Here, for instance, at the pizzeria, when I had selected a nice table, choosing it carefully, as I do, for its rightness of proximity and distance to other diners, for the angle on which it was positioned, for its friendly, flickering candle and its particular charm. A waiter was passing. 
"Posso...?" (may I...?) I asked.
“Certo,” he replied.
But then his boss bawled out from the doorway: "Da sola?" (She's on her own?!) and gestured impatiently to a small table on the outskirts, squeezed in between a smoking French couple and a sombre Belgian couple, and with no candle.
I resented this meanness, on a quiet night when plenty of tables were still available, but I took my allocated place and meekly read my menu.
When I'd settled my nerves enough to place my order, I said, “vorrei una pizza sottobosco e un bicchiere di vino bianco” then I looked him in the eye and added, “niente candele per me?”
 
He laughed, and returned with a candle plucked from another table, placed it in front of me with a teasing smile, and said in Italian, “so you don't feel alone”.

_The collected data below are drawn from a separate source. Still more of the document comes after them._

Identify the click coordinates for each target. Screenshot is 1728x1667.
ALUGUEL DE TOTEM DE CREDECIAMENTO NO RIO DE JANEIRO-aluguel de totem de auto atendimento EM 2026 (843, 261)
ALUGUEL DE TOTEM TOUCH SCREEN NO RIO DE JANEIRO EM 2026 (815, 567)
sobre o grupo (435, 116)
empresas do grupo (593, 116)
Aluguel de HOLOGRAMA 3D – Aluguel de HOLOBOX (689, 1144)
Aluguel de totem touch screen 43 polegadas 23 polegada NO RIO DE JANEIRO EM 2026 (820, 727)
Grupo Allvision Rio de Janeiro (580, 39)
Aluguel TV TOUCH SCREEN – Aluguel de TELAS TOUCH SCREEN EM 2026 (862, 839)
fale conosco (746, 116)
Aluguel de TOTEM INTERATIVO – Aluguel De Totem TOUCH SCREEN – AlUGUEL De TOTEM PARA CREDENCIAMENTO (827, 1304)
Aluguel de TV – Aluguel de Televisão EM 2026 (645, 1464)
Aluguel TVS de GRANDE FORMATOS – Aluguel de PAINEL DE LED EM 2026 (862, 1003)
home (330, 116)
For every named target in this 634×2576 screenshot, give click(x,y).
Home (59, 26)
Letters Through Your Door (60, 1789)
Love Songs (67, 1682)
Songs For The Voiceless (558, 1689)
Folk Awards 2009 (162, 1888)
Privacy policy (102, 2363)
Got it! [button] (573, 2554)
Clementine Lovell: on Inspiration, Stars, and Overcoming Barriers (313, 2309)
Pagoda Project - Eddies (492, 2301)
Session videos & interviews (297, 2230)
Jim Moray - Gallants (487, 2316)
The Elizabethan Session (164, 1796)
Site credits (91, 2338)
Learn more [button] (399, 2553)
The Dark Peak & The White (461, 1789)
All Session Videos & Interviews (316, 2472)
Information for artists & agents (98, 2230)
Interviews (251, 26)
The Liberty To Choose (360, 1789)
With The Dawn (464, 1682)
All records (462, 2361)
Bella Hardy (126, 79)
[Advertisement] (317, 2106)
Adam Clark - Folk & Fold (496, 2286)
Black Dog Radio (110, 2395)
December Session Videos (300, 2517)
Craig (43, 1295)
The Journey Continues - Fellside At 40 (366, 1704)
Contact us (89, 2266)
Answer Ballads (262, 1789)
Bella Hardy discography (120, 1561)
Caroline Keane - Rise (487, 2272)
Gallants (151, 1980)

Tomorrow I will write more. Right now, I'll summon the words to ask for the bill, then lug my groceries over the little bridge, through the big door, across the inside courtyard, and the marble foyer, up the stairs, and into the apartment where there should be nothing to stop me collapsing into blissful slumber. Yay!!!  I'm so glad to be here - but wish I could share it! 
(The waiter just asked if I was writing 'un libro'! Time to go.)